The treatment for nasal schwannoma is a completely surgical resection of the mass through approach that allowed adequate exposure [7]. Different approaches have been employed in relation to tumor extension [1]. We chose the nasal-endoscopic approach as the mini invasive surgery for the patient and to date, there are no cases of recurrence by surgical therapy in the literatures.

Learning Points

  1. This is the first time to report such a tiny schwannoma in the nasal septum without any lesion in mucosa and bone in english literature.

  2. In immunohistochemistry, calretinin is a useful clinical pathology diagnosis marker for differentiating schwannomas from neurofibromas.

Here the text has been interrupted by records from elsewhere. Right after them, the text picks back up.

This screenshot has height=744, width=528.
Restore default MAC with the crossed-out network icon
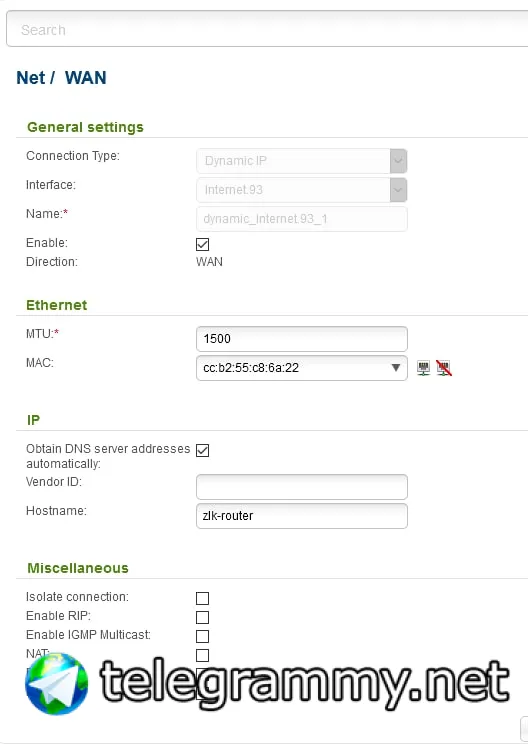pyautogui.click(x=444, y=368)
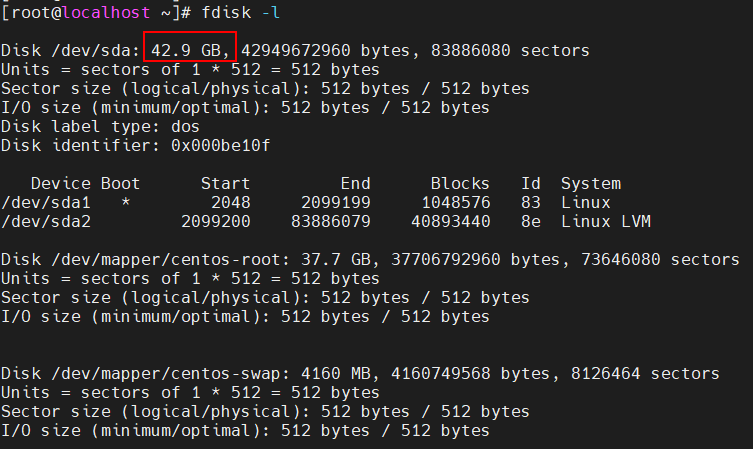
Task: Click the Start column header
Action: (225, 183)
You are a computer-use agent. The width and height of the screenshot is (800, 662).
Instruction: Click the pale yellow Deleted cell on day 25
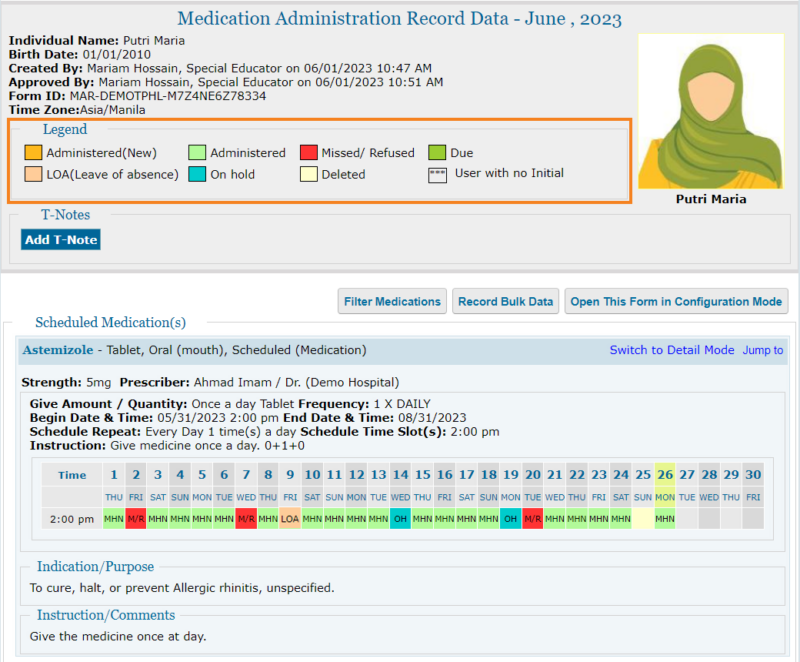tap(642, 518)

  3. Because of the untypical symptom and sign, the out-patient diagnosis was septal deviation only. We almost missed the tiny benign neoplasm. Septal deviation may implicature a lot, we need notice from this case.

Acknowledgments

The authors thank Prof. Guangy Zhou for his help in the surgery. We thank the Prof Weip Liu (Pathology, West China Hospital) for assistance with the pathologic diagnosis.